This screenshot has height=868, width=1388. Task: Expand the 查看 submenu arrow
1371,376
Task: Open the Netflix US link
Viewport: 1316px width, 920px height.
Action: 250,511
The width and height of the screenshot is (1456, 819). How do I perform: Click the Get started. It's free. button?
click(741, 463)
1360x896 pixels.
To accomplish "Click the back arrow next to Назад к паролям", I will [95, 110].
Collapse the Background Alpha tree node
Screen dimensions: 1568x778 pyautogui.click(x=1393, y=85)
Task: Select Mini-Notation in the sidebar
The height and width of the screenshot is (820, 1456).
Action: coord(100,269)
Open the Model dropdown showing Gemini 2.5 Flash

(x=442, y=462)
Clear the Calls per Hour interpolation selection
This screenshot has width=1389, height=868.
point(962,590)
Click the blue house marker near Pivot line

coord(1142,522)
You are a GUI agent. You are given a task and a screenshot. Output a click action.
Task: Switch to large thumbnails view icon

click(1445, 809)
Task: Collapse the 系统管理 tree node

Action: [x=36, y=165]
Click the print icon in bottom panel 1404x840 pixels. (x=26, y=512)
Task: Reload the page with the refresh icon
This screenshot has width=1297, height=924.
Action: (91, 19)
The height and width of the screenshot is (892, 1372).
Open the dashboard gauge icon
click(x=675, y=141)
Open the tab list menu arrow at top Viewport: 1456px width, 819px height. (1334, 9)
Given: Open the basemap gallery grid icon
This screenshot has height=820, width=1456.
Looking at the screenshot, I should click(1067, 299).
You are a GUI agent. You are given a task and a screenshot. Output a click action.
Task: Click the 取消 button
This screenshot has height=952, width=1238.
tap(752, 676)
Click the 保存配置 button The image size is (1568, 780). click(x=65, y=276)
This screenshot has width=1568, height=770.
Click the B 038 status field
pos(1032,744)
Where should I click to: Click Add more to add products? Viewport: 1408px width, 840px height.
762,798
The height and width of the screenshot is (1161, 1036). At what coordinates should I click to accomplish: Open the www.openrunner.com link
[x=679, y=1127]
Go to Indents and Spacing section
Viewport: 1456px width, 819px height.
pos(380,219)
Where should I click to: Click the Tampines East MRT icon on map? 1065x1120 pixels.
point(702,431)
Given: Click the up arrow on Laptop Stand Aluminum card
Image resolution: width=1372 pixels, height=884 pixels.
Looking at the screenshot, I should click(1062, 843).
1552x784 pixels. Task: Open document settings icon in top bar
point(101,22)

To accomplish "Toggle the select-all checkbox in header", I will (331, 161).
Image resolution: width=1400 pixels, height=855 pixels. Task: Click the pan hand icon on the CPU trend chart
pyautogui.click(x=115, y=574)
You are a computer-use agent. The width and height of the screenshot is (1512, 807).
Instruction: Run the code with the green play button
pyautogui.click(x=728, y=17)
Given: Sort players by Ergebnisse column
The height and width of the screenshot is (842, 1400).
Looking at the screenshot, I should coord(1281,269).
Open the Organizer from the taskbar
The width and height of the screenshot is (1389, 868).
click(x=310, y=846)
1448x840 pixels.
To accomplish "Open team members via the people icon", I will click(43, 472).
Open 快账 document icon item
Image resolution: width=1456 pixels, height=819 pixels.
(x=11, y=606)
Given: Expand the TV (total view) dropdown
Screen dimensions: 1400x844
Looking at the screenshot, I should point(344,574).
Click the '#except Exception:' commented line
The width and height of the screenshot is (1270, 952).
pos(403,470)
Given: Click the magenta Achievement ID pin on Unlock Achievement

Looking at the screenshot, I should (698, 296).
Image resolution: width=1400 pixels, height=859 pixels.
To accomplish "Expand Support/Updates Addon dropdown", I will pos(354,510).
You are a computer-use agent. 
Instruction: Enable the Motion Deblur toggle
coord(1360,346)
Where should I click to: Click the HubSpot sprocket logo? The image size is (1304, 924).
┄┄┄┄┄┄┄┄┄┄┄┄┄┄┄┄┄┄┄┄
*Exercise directions*. Your task is to output the full set of records exactly as presented.

*Solution for this exercise*.
This screenshot has height=868, width=1388. Task: Expand the 查看 submenu arrow
1371,376
Task: Open the Netflix US link
Viewport: 1316px width, 920px height.
Action: 250,511
The width and height of the screenshot is (1456, 819). How do I perform: Click the Get started. It's free. button?
click(741, 463)
1360x896 pixels.
To accomplish "Click the back arrow next to Назад к паролям", I will [95, 110].
Collapse the Background Alpha tree node
Screen dimensions: 1568x778 pyautogui.click(x=1393, y=85)
Task: Select Mini-Notation in the sidebar
The height and width of the screenshot is (820, 1456).
Action: coord(100,269)
Open the Model dropdown showing Gemini 2.5 Flash

(x=442, y=462)
Clear the Calls per Hour interpolation selection
This screenshot has width=1389, height=868.
point(962,590)
Click the blue house marker near Pivot line

coord(1142,522)
You are a GUI agent. You are given a task and a screenshot. Output a click action.
Task: Switch to large thumbnails view icon

click(1445, 809)
Task: Collapse the 系统管理 tree node

Action: [x=36, y=165]
Click the print icon in bottom panel 1404x840 pixels. (x=26, y=512)
Task: Reload the page with the refresh icon
This screenshot has width=1297, height=924.
Action: (91, 19)
The height and width of the screenshot is (892, 1372).
Open the dashboard gauge icon
click(x=675, y=141)
Open the tab list menu arrow at top Viewport: 1456px width, 819px height. (1334, 9)
Given: Open the basemap gallery grid icon
This screenshot has height=820, width=1456.
Looking at the screenshot, I should click(1067, 299).
You are a GUI agent. You are given a task and a screenshot. Output a click action.
Task: Click the 取消 button
This screenshot has height=952, width=1238.
tap(752, 676)
Click the 保存配置 button The image size is (1568, 780). click(x=65, y=276)
This screenshot has width=1568, height=770.
Click the B 038 status field
pos(1032,744)
Where should I click to: Click Add more to add products? Viewport: 1408px width, 840px height.
762,798
The height and width of the screenshot is (1161, 1036). At what coordinates should I click to accomplish: Open the www.openrunner.com link
[x=679, y=1127]
Go to Indents and Spacing section
Viewport: 1456px width, 819px height.
pos(380,219)
Where should I click to: Click the Tampines East MRT icon on map? 1065x1120 pixels.
point(702,431)
Given: Click the up arrow on Laptop Stand Aluminum card
Image resolution: width=1372 pixels, height=884 pixels.
Looking at the screenshot, I should click(1062, 843).
1552x784 pixels. Task: Open document settings icon in top bar
point(101,22)

To accomplish "Toggle the select-all checkbox in header", I will (331, 161).
Image resolution: width=1400 pixels, height=855 pixels. Task: Click the pan hand icon on the CPU trend chart
pyautogui.click(x=115, y=574)
You are a computer-use agent. The width and height of the screenshot is (1512, 807).
Instruction: Run the code with the green play button
pyautogui.click(x=728, y=17)
Given: Sort players by Ergebnisse column
The height and width of the screenshot is (842, 1400).
Looking at the screenshot, I should coord(1281,269).
Open the Organizer from the taskbar
The width and height of the screenshot is (1389, 868).
click(x=310, y=846)
1448x840 pixels.
To accomplish "Open team members via the people icon", I will click(43, 472).
Open 快账 document icon item
Image resolution: width=1456 pixels, height=819 pixels.
(x=11, y=606)
Given: Expand the TV (total view) dropdown
Screen dimensions: 1400x844
Looking at the screenshot, I should point(344,574).
Click the '#except Exception:' commented line
The width and height of the screenshot is (1270, 952).
pos(403,470)
Given: Click the magenta Achievement ID pin on Unlock Achievement

Looking at the screenshot, I should (698, 296).
Image resolution: width=1400 pixels, height=859 pixels.
To accomplish "Expand Support/Updates Addon dropdown", I will pos(354,510).
You are a computer-use agent. 
Instruction: Enable the Motion Deblur toggle
coord(1360,346)
Where should I click to: Click the HubSpot sprocket logo? The image size is (1304, 924).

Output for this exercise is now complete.